Il nome Vico fino deriva dal latino Vicus, ‘gruppo di case prossimo alla città’ o ‘villaggio’.
L’acquedotto di Betileno Varo, un nobile romano di Alatri del II secolo AC, portava l’acqua ad Alatri e aveva delle camere di decompressione a Vico. Dobbiamo ricordare che i romani usavano acqua a pelo libero o condotte di piombo che non sopportavano grandi pressione. Per questo dovevano realizzare cisterne alcune delle quali erano poi utilizzate anche come fontane e fontanili.
Una interessante cisterna dell’acquedotto dell’Olmo, sempre del II secolo AC è visibile dietro la Fontana Vecchia.
Si trasforma nel VI secolo DC, quando il re dei Goti Teodorico II cambia l’assetto del territorio cedendo terreni ai pastori nomadi.
Il primo documento scritto risale al 1005 ed è proprio la donazione che la comunità di Vico fa a San Domenico del bosco Ecio dove poi costruirà il monastero di San Bartolomeo. San Domenico aveva vissuto per un periodo a Vico nel Lazio proprio in una grotta nel bosco Ecio in prossimità di un ruscello. Il monastero è il primo nucleo della famosa Certosa di Trisulti data ai Certosini da papa Innocenzo III per contrastare il potere crescente dei cistercensi nella zona.

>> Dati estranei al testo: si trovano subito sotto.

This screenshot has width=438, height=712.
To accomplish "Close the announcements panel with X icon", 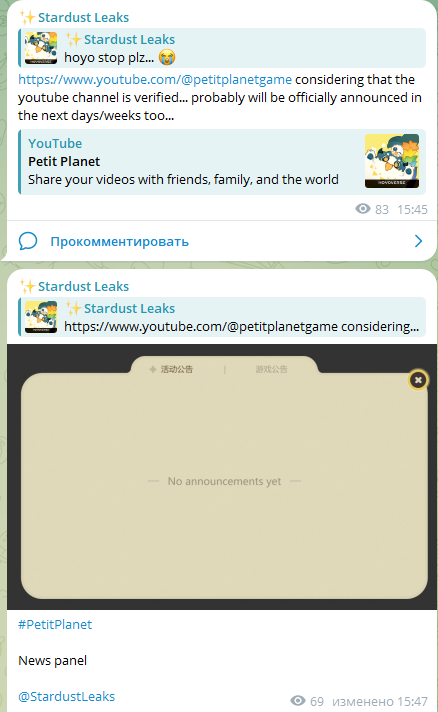I will (418, 380).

Un secondo documento del 1061 riporta ancora di un’altra donazione di un privato, con il consenso della moglie, sempre ai monaci di San Domenico da Sora.

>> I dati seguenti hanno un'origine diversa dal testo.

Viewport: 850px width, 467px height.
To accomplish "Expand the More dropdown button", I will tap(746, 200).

Per gran parte del Medioevo è stata sotto l’autorità pontificia, anche se godeva di ampia autonomia.
Gli statuti del comune di Vico nel Lazio erano già presenti nel 1263 e regolavano tutta la vita della comunità. Ad esempio si faceva divieto di vendere il vino fuori città prima di luglio perché doveva servire prima alle necessità dei residenti.
Nel XIII secolo venne assoggettata da Alatri e nel 1427 fu assegnata ad Antonio Colonna per volere di suo zio papa Martino V.
Vico era a confine fra lo Stato Pontificio e il Regno Borbonico ed era attraversato dalla via Marsicana lungo la quale passavano commerci e idee. Nei boschi si possono trovare 11 cippi di confine messi proprio per porre fine a dispute fra pastori.
Questo centro ha visto una grande emigrazione alla fine dell’Ottocento.